ARNE SIERENS – OOSTERSE FILMS

‘Begrijp me niet verkeerd: ik heb niks tegen Amerikaanse films. Regisseurs als Scorsese en Coppola hebben fantastische dingen gemaakt, zeker in de jaren 70. Maar oosterse regisseurs zijn duizend keer creatiever en radicaler, en maken films die oneindig veel dichter bij het leven staan. In het echte leven is niks rechtlijnig en niks gestructureerd, en dat hebben ze in Japan, China en Thailand goed begrepen. Hun films zijn als bladeren die van de bomen dwarrelen: grillig, onvoorspelbaar en zonder enige samenhang. En zo is ook ons leven, als je er even bij stilstaat. Niks is logisch, niks is simpel en niks is ooit zeker.’

‘Ik heb mijn liefde voor film met de paplepel meegekregen. Mijn vader was een ongelooflijke filmmaniak, en hij nam me van mijn zevende twee keer per week mee naar de cinema. Rond mijn vijftiende leerde ik de Studio Skoop kennen, in die tijd een van de meest avant-gardistische cinema’s van Europa. En daar werd ik stapelverliefd op oosterse films: The Woman In The Dunes van Hiroshi Teshigahara, Tokyo Story van Yasujiro Ozu, Seven Samurai van Akira Kurosawa… Tegen de tijd dat ik aan het Rits ging studeren, had ik Seven Samurai al minstens twintig keer gezien, denk ik. Ik weet in elk geval nog dat ik de dialogen in het Japans kon meezeggen toen hij daar vertoond werd.’

‘Op een bepaald moment was mijn liefde voor oosterse cinema een beetje weggeëbd, maar sinds een jaar of vijf heb ik het weer helemaal te pakken. De instroom is de laatste tijd ook weer spectaculair, ik ontdek elke drie maanden wel iets waar ik kapot van ben. Alleen al Wong Kar-wai, om maar de bekendste te noemen: die is echt beangstigend goed. Ik heb weken lopen genieten van In The Mood For Love, en ik denk niet dat ik er ooit helemaal overheen zal geraken. Wat je heel goed merkt, is dat films als die van Kar-wai ontstaan zijn uit een gevecht. De budgetten zijn laag, de middelen zijn beperkt, maar net uit die armoede ontstaat creativiteit. Belgische cineasten zouden daar beter een voorbeeld aan nemen, in plaats van slechte kopieën te maken van slechte Hollywood-films.’

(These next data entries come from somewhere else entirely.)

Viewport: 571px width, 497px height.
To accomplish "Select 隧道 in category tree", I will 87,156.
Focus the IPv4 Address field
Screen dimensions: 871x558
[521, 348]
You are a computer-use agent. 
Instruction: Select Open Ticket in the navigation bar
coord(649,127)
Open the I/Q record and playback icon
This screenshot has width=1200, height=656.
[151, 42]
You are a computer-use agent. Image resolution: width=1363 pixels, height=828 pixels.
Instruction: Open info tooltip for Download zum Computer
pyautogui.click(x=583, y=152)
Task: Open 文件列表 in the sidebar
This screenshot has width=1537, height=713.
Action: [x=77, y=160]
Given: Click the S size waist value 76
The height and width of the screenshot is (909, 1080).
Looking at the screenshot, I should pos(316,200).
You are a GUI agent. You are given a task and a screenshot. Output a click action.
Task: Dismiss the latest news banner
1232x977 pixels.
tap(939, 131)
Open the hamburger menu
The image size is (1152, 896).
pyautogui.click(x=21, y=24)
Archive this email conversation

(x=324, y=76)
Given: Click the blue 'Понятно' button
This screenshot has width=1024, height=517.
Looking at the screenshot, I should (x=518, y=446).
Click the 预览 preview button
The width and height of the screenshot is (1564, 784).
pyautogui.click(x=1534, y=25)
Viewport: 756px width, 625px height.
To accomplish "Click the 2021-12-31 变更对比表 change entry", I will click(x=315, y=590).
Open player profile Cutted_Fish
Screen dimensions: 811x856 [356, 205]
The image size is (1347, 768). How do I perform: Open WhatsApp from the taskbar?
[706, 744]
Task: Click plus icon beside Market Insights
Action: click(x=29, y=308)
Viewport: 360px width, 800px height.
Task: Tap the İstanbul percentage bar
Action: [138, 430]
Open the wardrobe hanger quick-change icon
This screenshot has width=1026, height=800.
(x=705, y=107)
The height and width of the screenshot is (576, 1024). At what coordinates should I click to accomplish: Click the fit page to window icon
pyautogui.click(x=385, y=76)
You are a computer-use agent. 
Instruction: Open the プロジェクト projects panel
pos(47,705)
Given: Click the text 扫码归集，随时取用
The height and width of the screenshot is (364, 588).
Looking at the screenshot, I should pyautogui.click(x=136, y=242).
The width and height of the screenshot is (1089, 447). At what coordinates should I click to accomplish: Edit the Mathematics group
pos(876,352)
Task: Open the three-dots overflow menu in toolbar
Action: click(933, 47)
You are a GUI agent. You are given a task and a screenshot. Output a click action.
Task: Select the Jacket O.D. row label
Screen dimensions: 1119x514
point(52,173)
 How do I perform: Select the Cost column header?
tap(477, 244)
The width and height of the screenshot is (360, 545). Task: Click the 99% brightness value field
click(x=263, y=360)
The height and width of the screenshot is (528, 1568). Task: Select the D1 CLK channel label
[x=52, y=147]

‘Mijn grootste ontdekking uit het Oosten is Hou Hsiao-hsien, een regisseur uit Taiwan. Het klassieke verhaal: hij moet biercommercials draaien om zijn films te kunnen financieren, maar zijn oeuvre is echt verpletterend goed. Hij neemt heel lange, statische shots – niet zoals in Hollywood, waar ze tegenwoordig precies zes cuts per seconde maken – en wat buiten beeld gebeurt, is bijna even belangrijk als wat getoond wordt. Ook dat vind ik zo ongelooflijk knap aan oosterse cinema: er wordt veel gesuggereerd, je krijgt als kijker niet zomaar alles in je strot geramd. En Hou Hsiao-hsien is daar echt een meester in, als je ’t mij vraagt is hij op dit moment zelfs de beste regisseur ter wereld.’

‘Ik neem veel van de oosterse cinema mee in mijn theater. Voor mijn laatste productie, Trouwfeesten en Processen, heb ik mijn acteurs naar de opnieuw op dvd uitgebrachte films van de Japanner Yasujiro Ozu laten kijken. Ze waren daar echt niet goed van, en terecht, want na vijftig jaar zit daar nog altijd geen millimeter sleet op. Als ik dan bedenk dat de meeste oosterse films hier niet eens te zien zijn, en dat ik voor de laatste film van Hou Hsiao-hsien speciaal naar Parijs moest…’ l Opgetekend door Wouter Van Driessche

Gentenaar Arne Sierens is theatermaker en maakt deel uit van Cie Cecilia.